INSTRUCTIONS TO FOLLOW
Could the data below be copied exactly, minus the pictures?
· · · · · · ·
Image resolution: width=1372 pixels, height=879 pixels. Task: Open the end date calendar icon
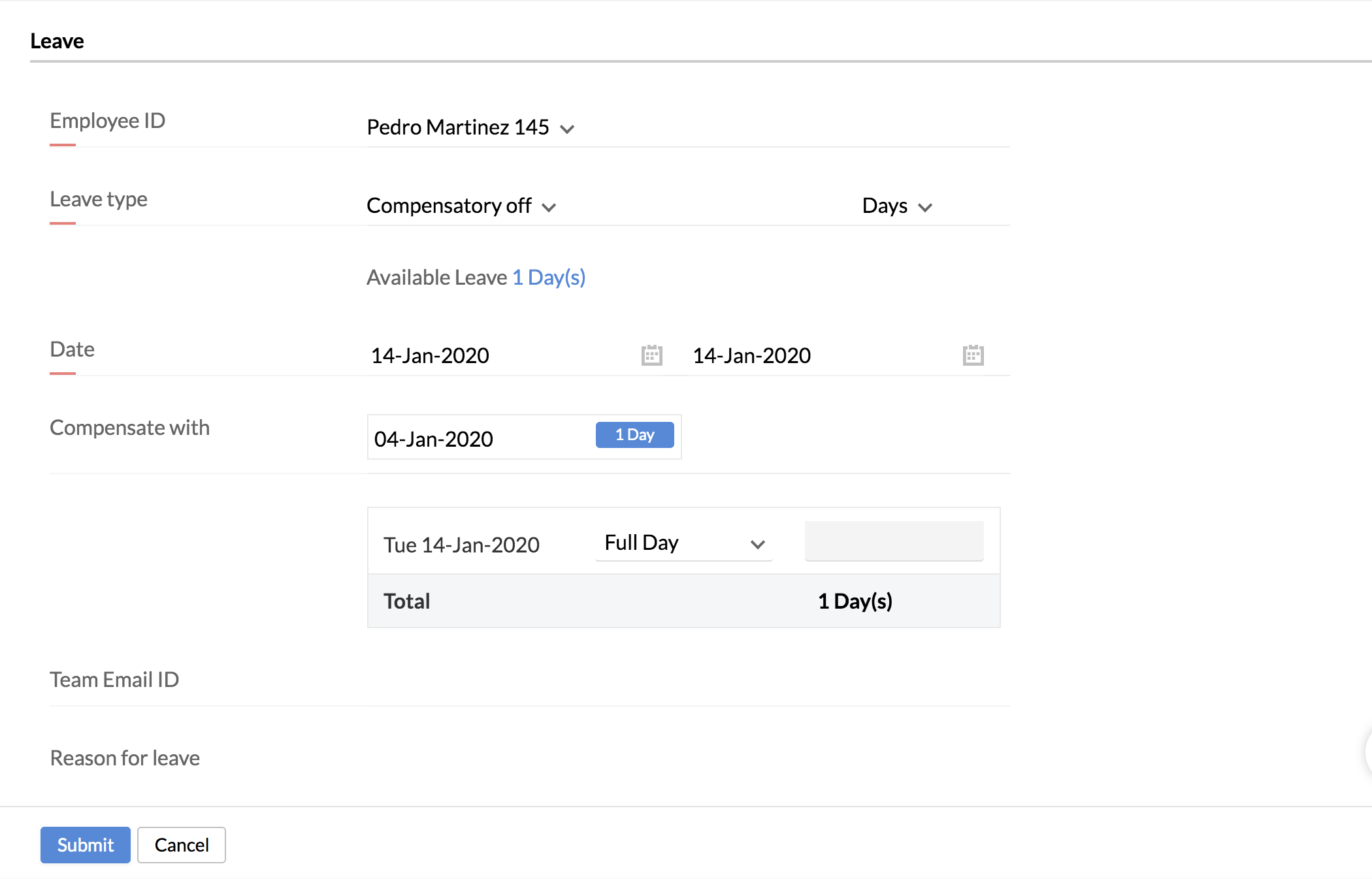pos(973,355)
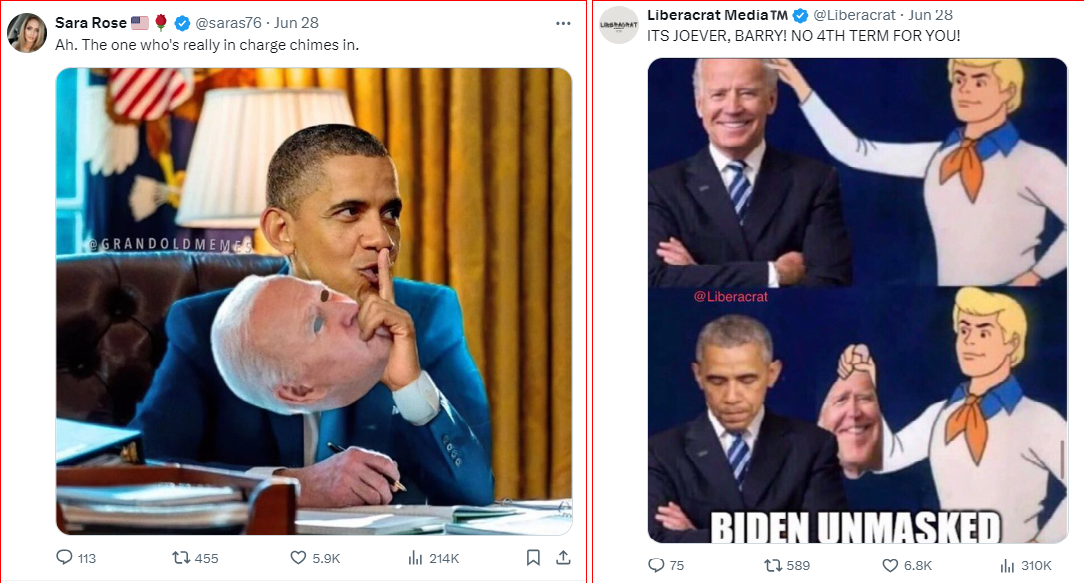Open the more options menu on Sara Rose's post

[563, 24]
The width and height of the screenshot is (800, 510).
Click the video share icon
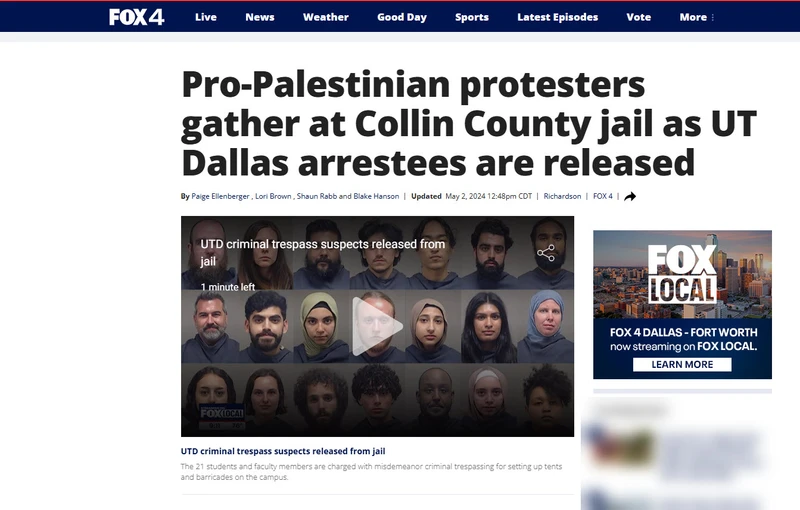[x=546, y=253]
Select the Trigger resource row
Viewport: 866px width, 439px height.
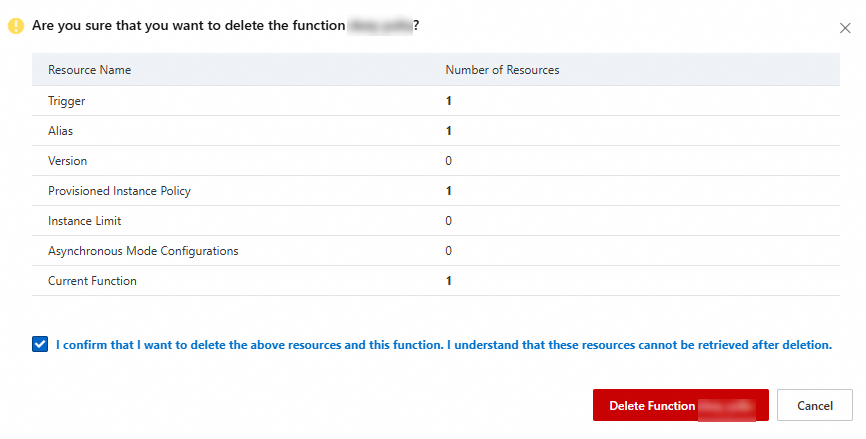click(66, 101)
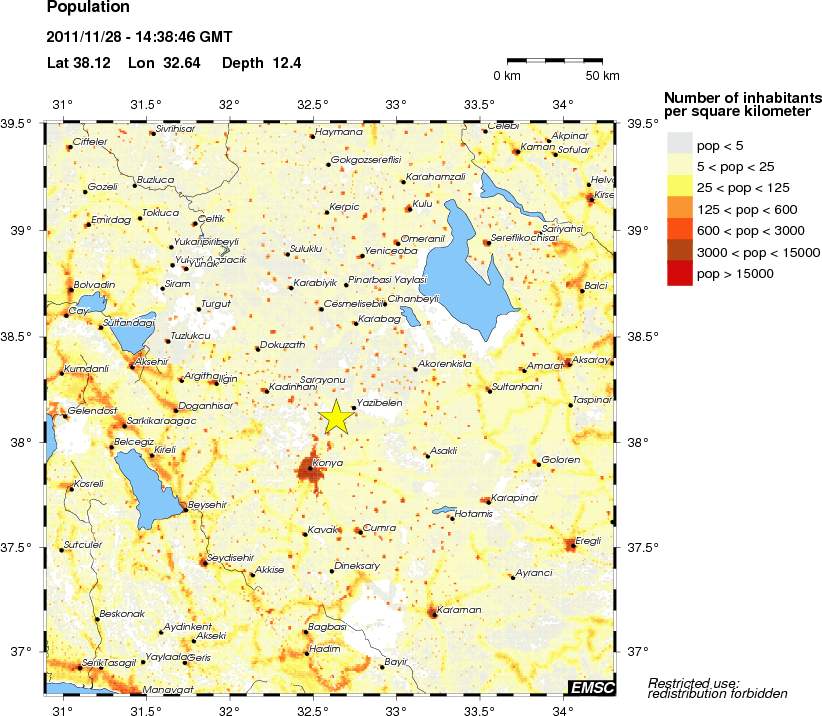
· · · · · · ·
OUTPUT OF THE EXERCISE
Image resolution: width=1372 pixels, height=879 pixels. Task: Open the end date calendar icon
pos(973,355)
Open the more options menu on Sara Rose's post

[563, 24]
The width and height of the screenshot is (800, 510).
Click the video share icon
[x=546, y=253]
Select the Trigger resource row
Viewport: 866px width, 439px height.
click(66, 101)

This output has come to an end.